One of the first antennas we picked up for our 817 was a replacement for the deficent rubber duck that came with the radio.  We were looking for a triband antenna to cover 6m/2m/70cm, what we found was the Maldol AH-510R.  This antenna has served us very well since we got it and matches 1.3:1 in the 6m band with a counterpoise attached, 1.5:1 in the 2m band again with a counterpoise, and 2:1 on the 70cm band.  This antenna has a BNC connector at its base so it can be easily used with the front panel connector but will need an adapter for the rear.

We've tried a myriad of different "portal" HF antennas with the idea of being able to pack the antenna in a small area.  The dream was to find an antenna to cover 80-10 meters.  Before you consider a small HF antenna consider the band(s) you wish to operate and keep in mind the lower the frequency the less efficient and more narrow banded the antenna will be.  Also keep polarization in mind, our experience tends toward horizontal antennas being better.

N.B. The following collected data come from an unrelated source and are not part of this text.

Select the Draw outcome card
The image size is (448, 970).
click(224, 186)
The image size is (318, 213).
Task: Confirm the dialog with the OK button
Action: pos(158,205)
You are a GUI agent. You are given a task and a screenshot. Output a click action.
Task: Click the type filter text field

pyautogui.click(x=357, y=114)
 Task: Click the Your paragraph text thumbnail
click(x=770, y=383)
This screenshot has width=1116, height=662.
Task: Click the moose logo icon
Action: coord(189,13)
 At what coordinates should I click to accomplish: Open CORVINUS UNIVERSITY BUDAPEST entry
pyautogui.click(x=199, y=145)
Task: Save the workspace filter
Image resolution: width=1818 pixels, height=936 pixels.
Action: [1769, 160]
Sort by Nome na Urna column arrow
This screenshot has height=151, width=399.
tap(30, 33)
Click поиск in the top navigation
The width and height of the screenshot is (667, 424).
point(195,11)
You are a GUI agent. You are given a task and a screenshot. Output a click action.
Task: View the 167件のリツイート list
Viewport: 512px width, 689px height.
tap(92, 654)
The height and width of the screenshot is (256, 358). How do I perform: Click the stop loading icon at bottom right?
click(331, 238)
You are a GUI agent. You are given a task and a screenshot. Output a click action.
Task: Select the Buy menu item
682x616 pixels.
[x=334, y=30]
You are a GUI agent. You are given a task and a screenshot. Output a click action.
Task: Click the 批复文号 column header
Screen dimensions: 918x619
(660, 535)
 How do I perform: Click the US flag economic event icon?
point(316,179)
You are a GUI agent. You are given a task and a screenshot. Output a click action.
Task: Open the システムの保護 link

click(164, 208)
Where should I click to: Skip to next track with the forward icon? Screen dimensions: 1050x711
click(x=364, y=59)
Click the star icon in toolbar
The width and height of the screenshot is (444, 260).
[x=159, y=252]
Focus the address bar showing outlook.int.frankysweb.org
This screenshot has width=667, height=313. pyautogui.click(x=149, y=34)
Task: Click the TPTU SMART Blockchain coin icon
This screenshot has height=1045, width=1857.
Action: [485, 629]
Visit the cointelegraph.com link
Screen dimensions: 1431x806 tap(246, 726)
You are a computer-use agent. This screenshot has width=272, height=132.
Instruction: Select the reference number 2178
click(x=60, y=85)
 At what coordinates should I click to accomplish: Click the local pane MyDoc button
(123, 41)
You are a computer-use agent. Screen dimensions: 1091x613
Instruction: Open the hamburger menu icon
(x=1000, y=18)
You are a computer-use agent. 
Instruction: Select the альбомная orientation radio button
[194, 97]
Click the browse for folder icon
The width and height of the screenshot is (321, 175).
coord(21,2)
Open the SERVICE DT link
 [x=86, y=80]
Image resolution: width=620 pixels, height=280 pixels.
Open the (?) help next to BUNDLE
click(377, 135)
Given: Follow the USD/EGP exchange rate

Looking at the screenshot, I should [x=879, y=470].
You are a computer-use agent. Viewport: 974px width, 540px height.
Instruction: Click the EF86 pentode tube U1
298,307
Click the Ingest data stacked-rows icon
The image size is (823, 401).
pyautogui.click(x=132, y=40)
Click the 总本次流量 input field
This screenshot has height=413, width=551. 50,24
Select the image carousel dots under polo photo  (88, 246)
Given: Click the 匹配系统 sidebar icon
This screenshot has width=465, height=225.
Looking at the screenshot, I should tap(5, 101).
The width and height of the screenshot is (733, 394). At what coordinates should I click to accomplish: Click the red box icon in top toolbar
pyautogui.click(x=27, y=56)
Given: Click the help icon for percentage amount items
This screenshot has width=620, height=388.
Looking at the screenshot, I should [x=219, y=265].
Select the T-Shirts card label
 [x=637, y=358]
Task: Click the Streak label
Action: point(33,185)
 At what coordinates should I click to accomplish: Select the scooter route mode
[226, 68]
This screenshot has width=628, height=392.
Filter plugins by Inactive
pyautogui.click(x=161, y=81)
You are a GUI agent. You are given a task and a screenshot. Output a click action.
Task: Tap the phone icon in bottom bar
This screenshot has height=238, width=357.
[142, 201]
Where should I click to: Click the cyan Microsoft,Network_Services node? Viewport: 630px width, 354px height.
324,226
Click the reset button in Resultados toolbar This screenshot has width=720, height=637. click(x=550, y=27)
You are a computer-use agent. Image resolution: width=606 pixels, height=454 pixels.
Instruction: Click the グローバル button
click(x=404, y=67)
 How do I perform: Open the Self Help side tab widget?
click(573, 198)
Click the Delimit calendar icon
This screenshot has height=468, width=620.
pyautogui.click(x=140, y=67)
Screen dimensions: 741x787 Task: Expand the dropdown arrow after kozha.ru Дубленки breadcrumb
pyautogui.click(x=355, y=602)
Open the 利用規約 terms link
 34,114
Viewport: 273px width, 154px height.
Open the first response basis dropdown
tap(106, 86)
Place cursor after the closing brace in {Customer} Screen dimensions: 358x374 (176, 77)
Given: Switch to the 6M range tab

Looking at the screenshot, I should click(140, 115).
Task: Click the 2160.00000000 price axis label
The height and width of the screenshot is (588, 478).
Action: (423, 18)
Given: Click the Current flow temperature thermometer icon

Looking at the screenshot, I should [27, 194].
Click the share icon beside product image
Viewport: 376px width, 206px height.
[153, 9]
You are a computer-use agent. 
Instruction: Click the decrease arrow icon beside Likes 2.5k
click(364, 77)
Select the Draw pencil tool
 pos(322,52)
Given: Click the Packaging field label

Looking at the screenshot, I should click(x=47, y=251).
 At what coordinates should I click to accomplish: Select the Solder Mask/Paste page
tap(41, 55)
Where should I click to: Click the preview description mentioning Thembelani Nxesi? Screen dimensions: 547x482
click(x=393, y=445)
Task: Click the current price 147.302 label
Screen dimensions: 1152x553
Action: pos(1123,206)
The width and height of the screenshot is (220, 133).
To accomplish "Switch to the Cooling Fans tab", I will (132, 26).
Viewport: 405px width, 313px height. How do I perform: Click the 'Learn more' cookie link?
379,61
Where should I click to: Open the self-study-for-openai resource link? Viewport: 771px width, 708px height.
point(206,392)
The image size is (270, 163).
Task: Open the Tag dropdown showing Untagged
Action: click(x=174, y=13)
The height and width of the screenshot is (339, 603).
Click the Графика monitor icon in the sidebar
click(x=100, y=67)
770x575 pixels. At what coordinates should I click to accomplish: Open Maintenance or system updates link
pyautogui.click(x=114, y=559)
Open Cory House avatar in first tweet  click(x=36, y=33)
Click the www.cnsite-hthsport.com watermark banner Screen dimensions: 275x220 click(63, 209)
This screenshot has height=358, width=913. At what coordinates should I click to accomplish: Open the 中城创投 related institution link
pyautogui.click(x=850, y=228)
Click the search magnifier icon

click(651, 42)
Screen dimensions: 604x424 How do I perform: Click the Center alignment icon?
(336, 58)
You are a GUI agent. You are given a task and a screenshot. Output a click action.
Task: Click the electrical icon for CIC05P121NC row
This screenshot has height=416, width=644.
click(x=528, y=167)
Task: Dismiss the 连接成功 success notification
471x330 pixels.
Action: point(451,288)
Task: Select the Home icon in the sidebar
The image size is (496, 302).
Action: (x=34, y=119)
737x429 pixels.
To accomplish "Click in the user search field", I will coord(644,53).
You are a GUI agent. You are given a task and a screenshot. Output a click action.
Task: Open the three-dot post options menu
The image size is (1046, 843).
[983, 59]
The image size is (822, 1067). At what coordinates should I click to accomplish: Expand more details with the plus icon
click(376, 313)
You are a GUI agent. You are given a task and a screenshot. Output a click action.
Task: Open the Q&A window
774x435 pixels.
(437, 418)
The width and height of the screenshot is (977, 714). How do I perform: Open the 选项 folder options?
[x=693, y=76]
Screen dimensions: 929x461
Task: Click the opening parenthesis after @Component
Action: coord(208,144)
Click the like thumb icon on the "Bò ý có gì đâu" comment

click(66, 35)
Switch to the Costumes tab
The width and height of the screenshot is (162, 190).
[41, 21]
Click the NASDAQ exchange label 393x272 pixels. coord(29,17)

That said the best ultra portable multiband HF antenna we've found so far is the ATX-MKII Walkabout.  G4ILO has a good write about it here.  Between the instructions that come with it and G4ILO's notes we've been able to get it to match in all bands it is designed for.  It is VERY narrow banded however below 20 meters.  A very useful idea we picked up while working with this antenna is to use a metal tape measure as the counter poise, that way all you have to do is look at your notes for the length you need and open the tape measure to the proper length.

Our pride and joy of portable HF antennas is the Buddipole system.  Its veratility is unmatched by any other concept we've been able to find and its really fun to work with if you're into antennas.